All of these factors justify the conclusion that, as judged by classical liberal values, there is a significant civilizational void within Latin America. This is made considerably worse by the void coming in from Europe and America in the form of alienated intellectuality. Since nothing really points in the direction of truly liberal institutions, the caudillo's stop-gap nationalism is probably as satisfactory a solution as we could hope for, at least as long as it remains separate from any world-wide expansionist totalitarian system. The question in the long run is whether the growing peoples of Latin America can move gradually into the new age without catastrophe for themselves and without endangering liberal values elsewhere. This is equally true for Africa and Asia (although I wouldn't have us ignore the fact that in all three continents there has in fact between Communist encroachments, often very extensive).

The West's effort to inhibit the spread of Communism in these continents is bound to be a frustrating one. Wherever there is no viable liberal middle (and that is rare), we are forced to stand more or less behind the status quo.   And this status quo is usually inconsistent with our own ideals. Our will to resist Communism in such a situation is sapped by the fact that our own intellectual subculture, which is leftist in its orientation, does not understand the problem in this light. Instead, it tends to minimize the threat of Communism and to overplay both the possibility of finding a viable middle and the unworthiness of the status quo.  Here again, we get back to our own divisions as a root cause of difficulty.

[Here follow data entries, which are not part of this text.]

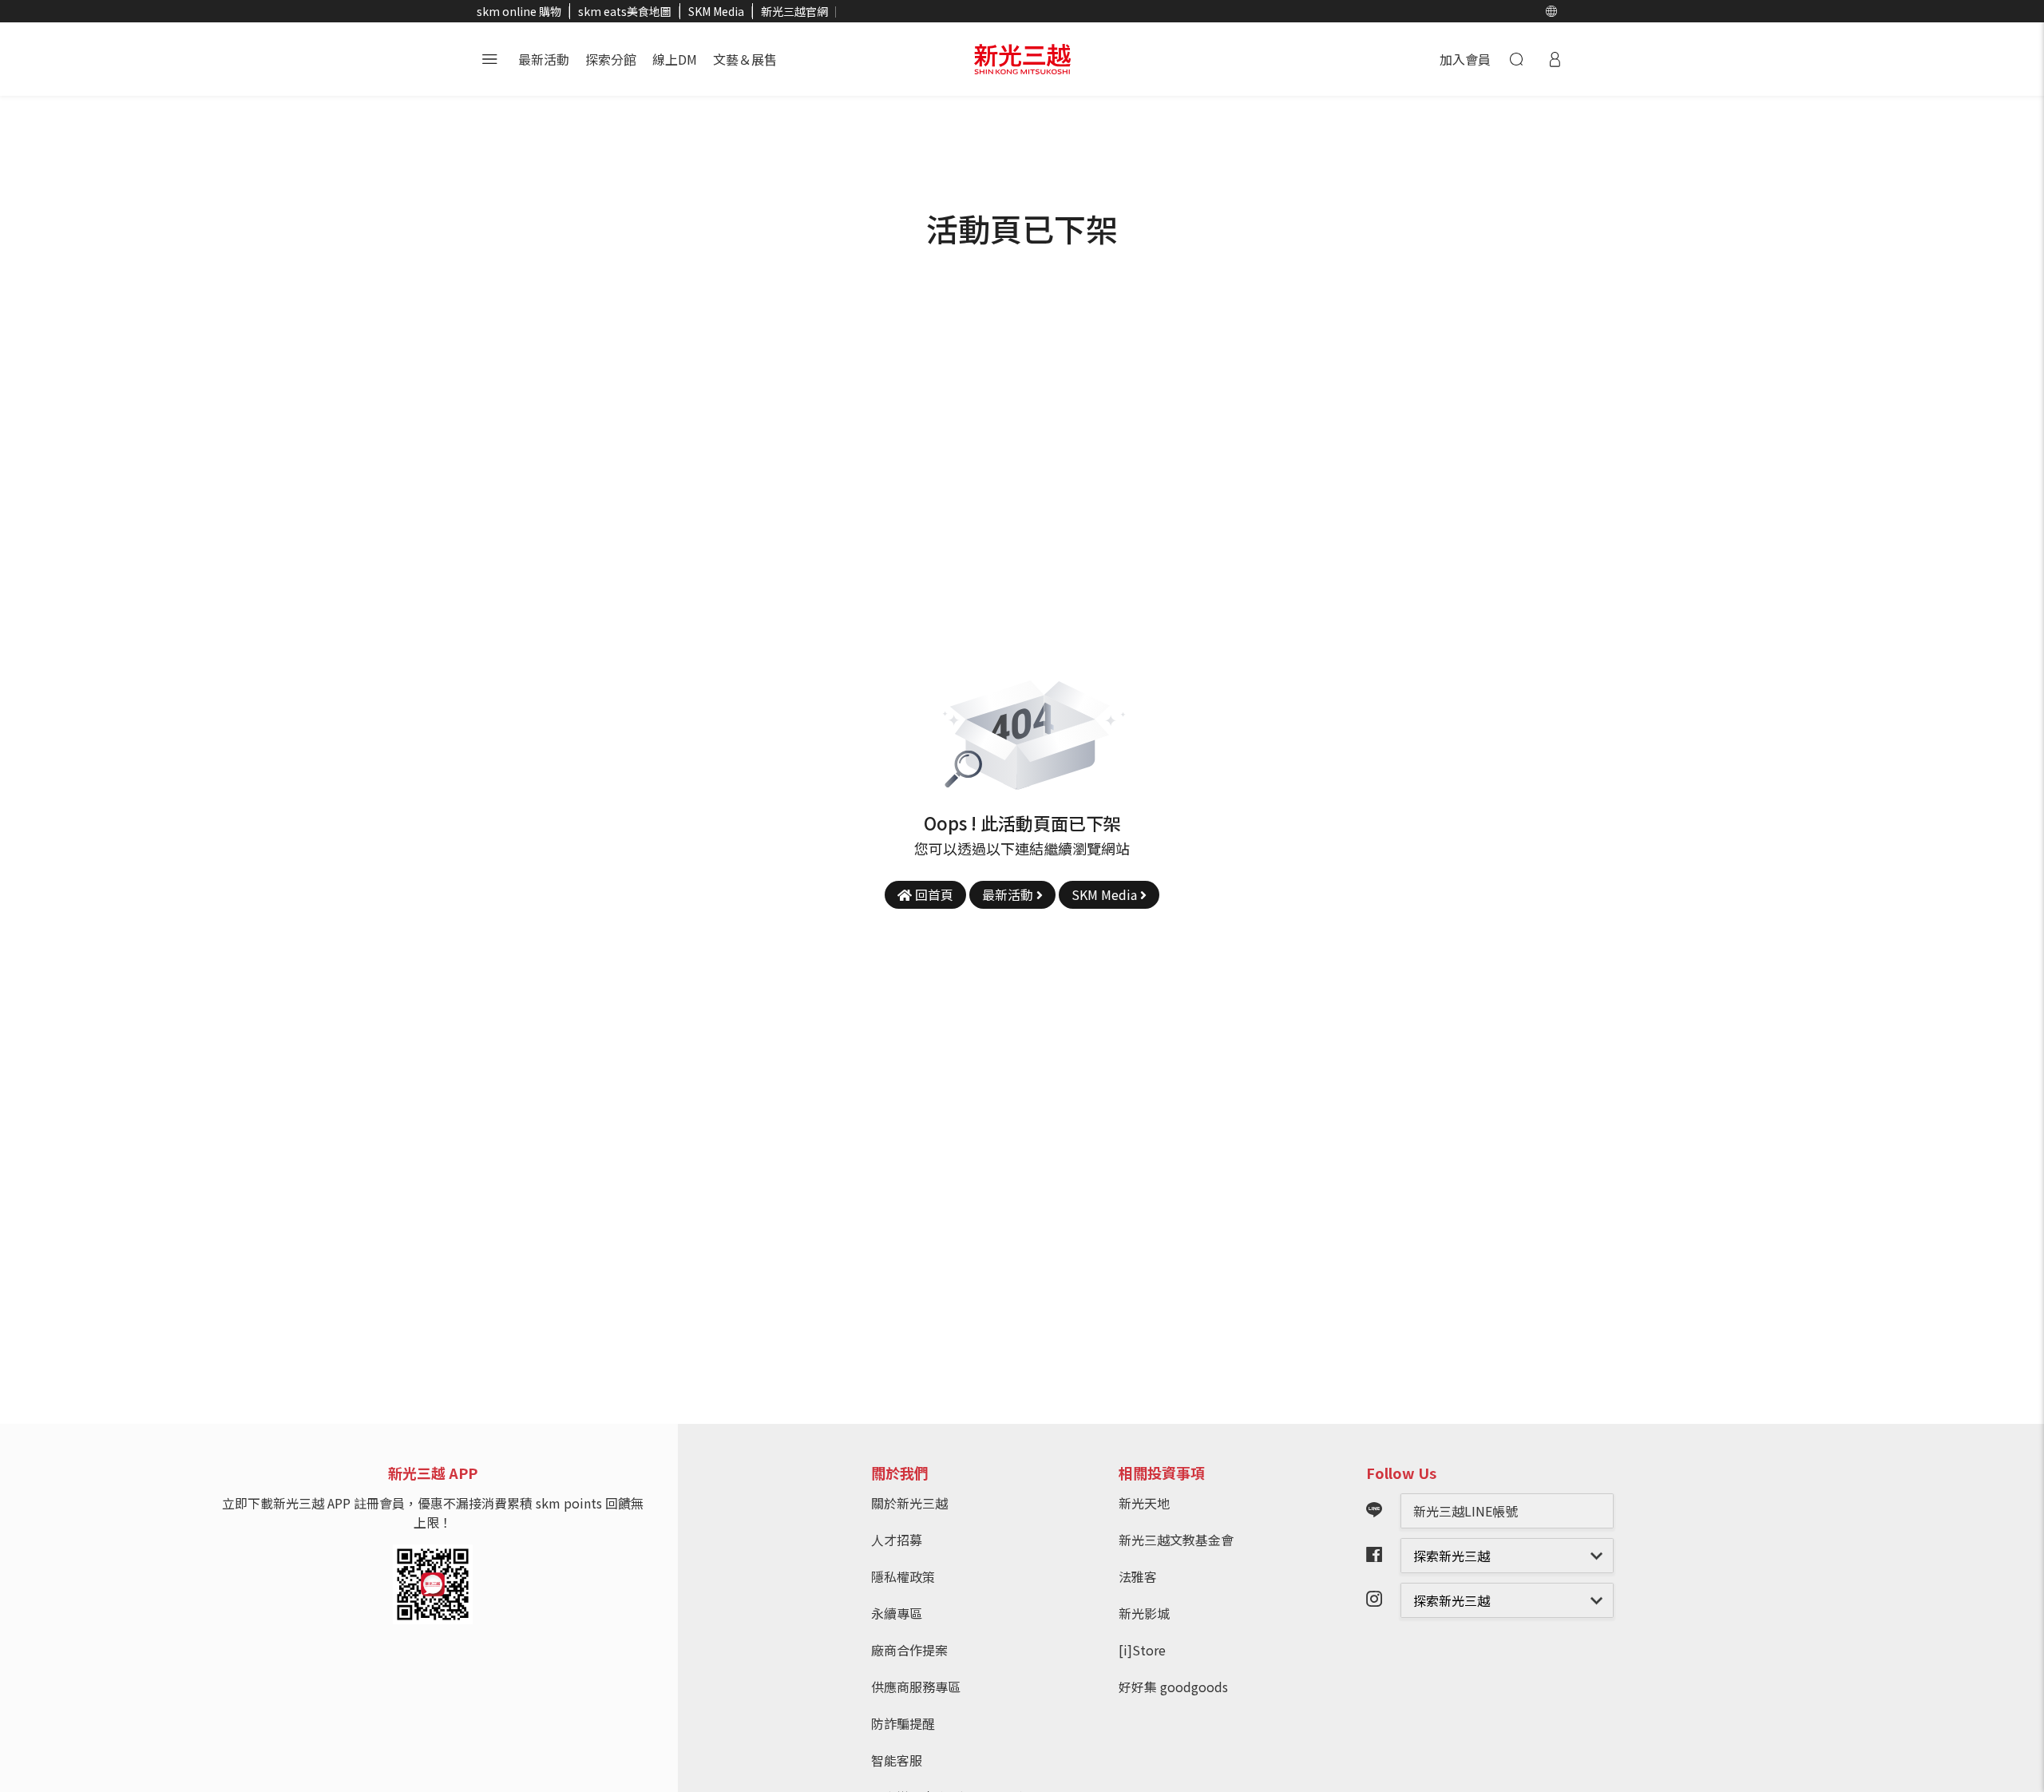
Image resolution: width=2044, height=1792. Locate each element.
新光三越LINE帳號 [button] (1465, 1510)
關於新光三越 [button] (909, 1502)
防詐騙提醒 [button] (903, 1723)
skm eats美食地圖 (624, 11)
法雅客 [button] (1138, 1576)
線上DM (674, 59)
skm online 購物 (519, 11)
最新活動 (543, 59)
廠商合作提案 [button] (909, 1649)
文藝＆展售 (745, 59)
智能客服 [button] (896, 1760)
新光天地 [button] (1144, 1502)
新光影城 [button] (1144, 1613)
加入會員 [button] (1465, 59)
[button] (1551, 11)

If I were a military strategist on a global scale, I would emphasize that the most important aspect of the struggle against Communism lies in overcoming the alienation of Western intellectuals against Western culture -- although I would recognize, too, that this problem, which is crucial to the military picture, is not subject to military solution. Were the alienation overcome, the world would be a vastly different place, and the future would be a great deal less clouded. Until the fundamental existential division is healed within the West, alienation, hatred and class-division will continue to seep out to the Third World. This is something to which military and economic assistance to the countries of Asia, Africa and Latin America is almost totally irrelevant. The assistance can at best provide additional stop-gaps. The struggle against totalitarianism must be resolved primarily within ourselves.

 

NOTES

1. In his Latin America, An Interpretive History (New York: McGraw- Hill Book Company, Inc., 1962) Donald Marquand Dozer (at p. 15) projects the increase to 550 million people on the basis of a 2.5 per cent rate of annual increase. In Preston E. James' Latin America (New York: The Odyssey Press, 3d ed., 1959), at p. 4, the projection is to 500 million. J. Warren Nystrom and Nathan A. Haverstock, in their The Alliance for Progress (Princeton: D. Van Nostrand Company, Inc., l966), at p. 17, speak of 600 million, based on a 2.6 per cent rate.

2. Dozer, Latin America, pp. 11, 13, 555, 556, 20, 562, 554, 559.

3. James, Latin America, p. 63.

4. Nystrom and Haverstock, Alliance, p. 112.